--- Предложенный отрывок ---

Уже будучи женат, в России, он не мог расстаться со своими любимыми куклами, за которыми его не раз заставали придворные посетители. Сосед Пруссии по наследственному владению, он увлекался военной славой и стратегическим гением Фридриха II. Но так как в его миниатюрном уме всякий крупный идеал мог поместиться, только разбившись на игрушечные мелочи, то это воинственное увлечение повело Петра только к забавному пародированию прусского героя, к простой игре в солдатики. Он не знал и не хотел знать русской армии, и так как для него были слишком велики настоящие, живые солдаты, то он велел наделать себе солдатиков восковых, свинцовых и деревянных и расставлял их в своем кабинете на столах с такими приспособлениями, что если дернуть за протянутые по столам шнурки, то раздавались звуки, которые казались Петру похожими на беглый ружейный огонь.

--- Сведения ---

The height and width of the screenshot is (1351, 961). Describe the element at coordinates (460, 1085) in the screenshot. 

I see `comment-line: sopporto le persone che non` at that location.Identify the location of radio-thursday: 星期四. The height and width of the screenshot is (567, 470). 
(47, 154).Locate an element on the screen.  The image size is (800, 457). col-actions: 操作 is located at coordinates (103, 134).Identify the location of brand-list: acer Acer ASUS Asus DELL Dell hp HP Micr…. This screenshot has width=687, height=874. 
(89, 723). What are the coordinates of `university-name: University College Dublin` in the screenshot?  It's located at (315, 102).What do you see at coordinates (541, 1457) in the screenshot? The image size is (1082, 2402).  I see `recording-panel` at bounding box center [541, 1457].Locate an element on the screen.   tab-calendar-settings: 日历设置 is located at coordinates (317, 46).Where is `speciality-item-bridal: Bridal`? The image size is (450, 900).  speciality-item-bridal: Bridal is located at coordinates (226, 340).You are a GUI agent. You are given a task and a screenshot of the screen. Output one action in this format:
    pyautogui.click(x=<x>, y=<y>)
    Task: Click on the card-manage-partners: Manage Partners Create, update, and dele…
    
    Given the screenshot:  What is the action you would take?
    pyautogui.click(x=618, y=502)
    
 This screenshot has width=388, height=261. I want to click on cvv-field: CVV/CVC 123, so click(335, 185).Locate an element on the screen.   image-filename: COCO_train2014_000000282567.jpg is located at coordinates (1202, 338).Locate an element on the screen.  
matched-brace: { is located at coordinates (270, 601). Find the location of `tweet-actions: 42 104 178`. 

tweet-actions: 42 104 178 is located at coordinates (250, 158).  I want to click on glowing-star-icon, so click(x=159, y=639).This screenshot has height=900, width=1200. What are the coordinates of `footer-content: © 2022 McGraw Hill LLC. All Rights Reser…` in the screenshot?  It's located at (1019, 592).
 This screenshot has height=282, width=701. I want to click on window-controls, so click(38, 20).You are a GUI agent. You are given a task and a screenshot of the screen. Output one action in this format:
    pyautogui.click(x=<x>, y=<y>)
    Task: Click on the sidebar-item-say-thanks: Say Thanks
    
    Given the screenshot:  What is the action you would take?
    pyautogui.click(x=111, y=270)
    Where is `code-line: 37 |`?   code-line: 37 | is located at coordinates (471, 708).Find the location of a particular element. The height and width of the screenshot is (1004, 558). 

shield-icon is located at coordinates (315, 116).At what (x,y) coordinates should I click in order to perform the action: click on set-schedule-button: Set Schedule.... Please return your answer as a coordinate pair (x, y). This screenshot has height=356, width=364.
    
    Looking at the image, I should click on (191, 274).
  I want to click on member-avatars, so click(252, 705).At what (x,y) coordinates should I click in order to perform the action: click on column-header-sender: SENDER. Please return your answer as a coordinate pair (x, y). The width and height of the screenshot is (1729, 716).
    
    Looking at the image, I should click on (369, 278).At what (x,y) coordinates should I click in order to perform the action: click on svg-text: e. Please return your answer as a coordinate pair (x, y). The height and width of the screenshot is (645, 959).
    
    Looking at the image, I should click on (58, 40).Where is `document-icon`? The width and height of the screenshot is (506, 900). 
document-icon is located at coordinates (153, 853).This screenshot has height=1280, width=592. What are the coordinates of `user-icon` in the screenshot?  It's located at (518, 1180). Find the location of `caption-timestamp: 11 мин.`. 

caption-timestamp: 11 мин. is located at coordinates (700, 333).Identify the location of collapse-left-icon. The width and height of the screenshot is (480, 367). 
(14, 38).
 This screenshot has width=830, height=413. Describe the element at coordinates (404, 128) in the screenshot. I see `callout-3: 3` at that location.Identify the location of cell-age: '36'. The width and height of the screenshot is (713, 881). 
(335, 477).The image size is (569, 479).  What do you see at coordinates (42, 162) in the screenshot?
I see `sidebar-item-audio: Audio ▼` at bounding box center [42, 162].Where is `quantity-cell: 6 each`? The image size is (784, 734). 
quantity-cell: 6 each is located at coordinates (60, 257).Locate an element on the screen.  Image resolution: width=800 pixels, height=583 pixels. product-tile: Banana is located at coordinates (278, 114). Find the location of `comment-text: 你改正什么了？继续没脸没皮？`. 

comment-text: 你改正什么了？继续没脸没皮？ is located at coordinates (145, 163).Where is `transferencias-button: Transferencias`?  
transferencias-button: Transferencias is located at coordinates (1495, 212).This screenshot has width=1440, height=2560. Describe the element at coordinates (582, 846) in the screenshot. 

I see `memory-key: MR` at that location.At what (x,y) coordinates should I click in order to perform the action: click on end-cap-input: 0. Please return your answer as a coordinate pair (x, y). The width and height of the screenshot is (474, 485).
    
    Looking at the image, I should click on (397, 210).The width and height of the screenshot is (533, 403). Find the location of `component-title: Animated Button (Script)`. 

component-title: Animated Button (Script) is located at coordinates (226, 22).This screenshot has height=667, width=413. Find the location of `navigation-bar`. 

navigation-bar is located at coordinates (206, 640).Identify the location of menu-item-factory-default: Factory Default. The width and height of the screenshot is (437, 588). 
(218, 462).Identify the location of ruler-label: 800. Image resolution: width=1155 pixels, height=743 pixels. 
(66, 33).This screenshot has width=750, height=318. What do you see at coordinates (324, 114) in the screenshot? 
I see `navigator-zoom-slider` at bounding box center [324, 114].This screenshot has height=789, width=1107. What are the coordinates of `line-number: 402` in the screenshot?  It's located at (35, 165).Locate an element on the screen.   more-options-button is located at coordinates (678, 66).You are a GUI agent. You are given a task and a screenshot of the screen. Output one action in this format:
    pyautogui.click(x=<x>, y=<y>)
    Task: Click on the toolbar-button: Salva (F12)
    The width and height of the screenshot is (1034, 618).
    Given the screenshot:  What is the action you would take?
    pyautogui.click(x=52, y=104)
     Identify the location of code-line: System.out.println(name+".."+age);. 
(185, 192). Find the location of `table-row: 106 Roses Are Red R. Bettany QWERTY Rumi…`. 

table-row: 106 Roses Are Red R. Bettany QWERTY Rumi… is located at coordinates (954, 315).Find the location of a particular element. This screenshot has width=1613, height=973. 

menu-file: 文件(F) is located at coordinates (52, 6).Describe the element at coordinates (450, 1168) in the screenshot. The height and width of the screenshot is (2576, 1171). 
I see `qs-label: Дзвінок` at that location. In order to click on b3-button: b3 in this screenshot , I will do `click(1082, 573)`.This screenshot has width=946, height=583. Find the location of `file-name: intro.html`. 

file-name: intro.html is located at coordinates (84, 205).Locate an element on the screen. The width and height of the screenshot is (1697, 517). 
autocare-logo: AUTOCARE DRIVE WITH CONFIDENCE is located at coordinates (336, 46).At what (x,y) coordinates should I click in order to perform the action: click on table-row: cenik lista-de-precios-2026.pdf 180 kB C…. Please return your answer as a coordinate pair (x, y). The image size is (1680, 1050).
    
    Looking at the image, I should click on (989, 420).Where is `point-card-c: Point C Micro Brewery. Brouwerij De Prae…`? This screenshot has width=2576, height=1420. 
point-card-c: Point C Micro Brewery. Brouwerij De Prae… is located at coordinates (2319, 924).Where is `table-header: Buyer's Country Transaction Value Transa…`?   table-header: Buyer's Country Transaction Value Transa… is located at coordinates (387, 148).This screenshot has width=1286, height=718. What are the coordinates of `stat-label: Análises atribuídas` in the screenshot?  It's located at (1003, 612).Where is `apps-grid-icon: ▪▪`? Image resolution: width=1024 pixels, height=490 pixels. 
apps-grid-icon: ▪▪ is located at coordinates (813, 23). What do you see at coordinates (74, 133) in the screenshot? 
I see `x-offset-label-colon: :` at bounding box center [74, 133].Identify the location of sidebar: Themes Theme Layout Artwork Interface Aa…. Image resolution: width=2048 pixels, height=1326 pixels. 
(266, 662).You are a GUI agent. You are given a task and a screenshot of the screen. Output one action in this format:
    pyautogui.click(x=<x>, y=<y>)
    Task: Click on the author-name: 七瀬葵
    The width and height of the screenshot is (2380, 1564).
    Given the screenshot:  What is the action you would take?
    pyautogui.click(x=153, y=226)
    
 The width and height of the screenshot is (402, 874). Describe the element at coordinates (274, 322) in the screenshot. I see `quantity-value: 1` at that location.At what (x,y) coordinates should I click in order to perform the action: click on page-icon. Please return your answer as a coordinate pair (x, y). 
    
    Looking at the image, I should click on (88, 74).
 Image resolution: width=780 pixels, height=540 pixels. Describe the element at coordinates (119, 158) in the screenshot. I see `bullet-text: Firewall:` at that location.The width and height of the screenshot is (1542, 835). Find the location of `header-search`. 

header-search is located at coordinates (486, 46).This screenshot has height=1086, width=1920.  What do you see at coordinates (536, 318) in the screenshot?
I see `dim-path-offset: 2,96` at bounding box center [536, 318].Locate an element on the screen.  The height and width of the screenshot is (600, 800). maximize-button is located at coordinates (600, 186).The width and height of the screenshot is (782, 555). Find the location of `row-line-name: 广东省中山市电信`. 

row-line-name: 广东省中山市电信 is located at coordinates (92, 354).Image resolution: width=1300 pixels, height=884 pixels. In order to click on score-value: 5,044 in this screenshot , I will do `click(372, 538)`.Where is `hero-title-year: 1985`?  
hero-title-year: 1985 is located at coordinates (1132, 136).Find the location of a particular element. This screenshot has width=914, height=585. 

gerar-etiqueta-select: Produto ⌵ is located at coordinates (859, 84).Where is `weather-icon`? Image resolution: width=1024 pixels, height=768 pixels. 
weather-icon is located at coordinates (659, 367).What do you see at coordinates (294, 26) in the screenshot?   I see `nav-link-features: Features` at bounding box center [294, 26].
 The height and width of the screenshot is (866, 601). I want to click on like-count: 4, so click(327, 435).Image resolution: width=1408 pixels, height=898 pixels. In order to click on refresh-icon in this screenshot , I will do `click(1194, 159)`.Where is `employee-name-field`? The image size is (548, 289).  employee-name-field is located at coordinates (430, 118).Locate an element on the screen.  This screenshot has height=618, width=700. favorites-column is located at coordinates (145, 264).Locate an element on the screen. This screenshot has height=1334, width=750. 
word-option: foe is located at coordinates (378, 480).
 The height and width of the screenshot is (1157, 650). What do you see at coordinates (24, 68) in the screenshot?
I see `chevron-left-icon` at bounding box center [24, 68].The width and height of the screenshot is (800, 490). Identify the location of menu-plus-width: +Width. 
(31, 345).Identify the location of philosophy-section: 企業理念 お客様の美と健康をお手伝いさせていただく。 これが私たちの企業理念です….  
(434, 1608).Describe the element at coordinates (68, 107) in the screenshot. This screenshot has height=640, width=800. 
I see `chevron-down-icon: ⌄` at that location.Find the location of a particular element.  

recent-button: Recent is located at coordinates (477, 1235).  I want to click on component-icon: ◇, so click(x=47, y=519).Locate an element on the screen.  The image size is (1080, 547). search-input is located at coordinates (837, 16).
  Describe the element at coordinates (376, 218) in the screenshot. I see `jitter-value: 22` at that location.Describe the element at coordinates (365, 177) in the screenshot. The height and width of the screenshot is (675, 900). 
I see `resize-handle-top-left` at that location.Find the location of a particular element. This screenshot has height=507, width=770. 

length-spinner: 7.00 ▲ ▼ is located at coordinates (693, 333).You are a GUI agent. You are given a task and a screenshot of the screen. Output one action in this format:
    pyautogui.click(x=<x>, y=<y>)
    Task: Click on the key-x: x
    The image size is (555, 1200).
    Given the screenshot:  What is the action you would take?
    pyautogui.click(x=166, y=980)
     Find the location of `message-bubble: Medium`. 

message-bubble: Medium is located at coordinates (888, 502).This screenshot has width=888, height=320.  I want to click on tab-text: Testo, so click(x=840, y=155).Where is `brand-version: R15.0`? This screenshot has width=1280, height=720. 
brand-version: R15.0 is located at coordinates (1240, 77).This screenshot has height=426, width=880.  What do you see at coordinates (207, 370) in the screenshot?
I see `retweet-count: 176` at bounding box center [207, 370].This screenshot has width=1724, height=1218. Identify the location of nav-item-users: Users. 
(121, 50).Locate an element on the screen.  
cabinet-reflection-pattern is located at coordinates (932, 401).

---

§ Задание
Продолжите отрывок о Петре и его игре в солдатики: напишите, что следует за его последним предложением.

§ Итоговый ответ
Бывало, в табельный день он соберет свою дворню, наденет нарядный генеральский мундир и произведет парадный смотр своим игрушечным войскам, дергая за шнурки и с наслаждением вслушиваясь в батальные звуки. Раз Екатерина, вошедшая к мужу, была поражена представившимся ей зрелищем. На веревке, протянутой с потолка, висела большая крыса. На вопрос Екатерины, что это значит, Петр сказал, что крыса совершила уголовное преступление, жесточайше наказуемое по военным законам: она забралась на картонную крепость, стоявшую на столе, и съела двух часовых из крахмала. Преступницу поймали, предали военно-полевому суду и приговорили к смертной казни через повешение.

Елизавета приходила в отчаяние от характера и поведения племянника и не могла провести с ним четверти часа без огорчения, гнева и даже отвращения. У себя в комнате, когда заходила о нем речь, императрица заливалась слезами и жаловалась, что бог дал ей такого наследника. С ее набожного языка срывались совсем не набожные отзывы о нем: «проклятый племянник», «племянник мой урод, чорт его возьми!» Так рассказывает Екатерина в своих записках. По ее словам, при дворе считали вероятным, что Елизавета в конце жизни согласилась бы, если бы ей предложили выслать племянника из России, назначив наследником его 6-летнего сына Павла; но ее фавориты, задумывавшие такой шаг, не отважились на него и, перевернувшись по-придворному, принялись заискивать милости у будущего императора.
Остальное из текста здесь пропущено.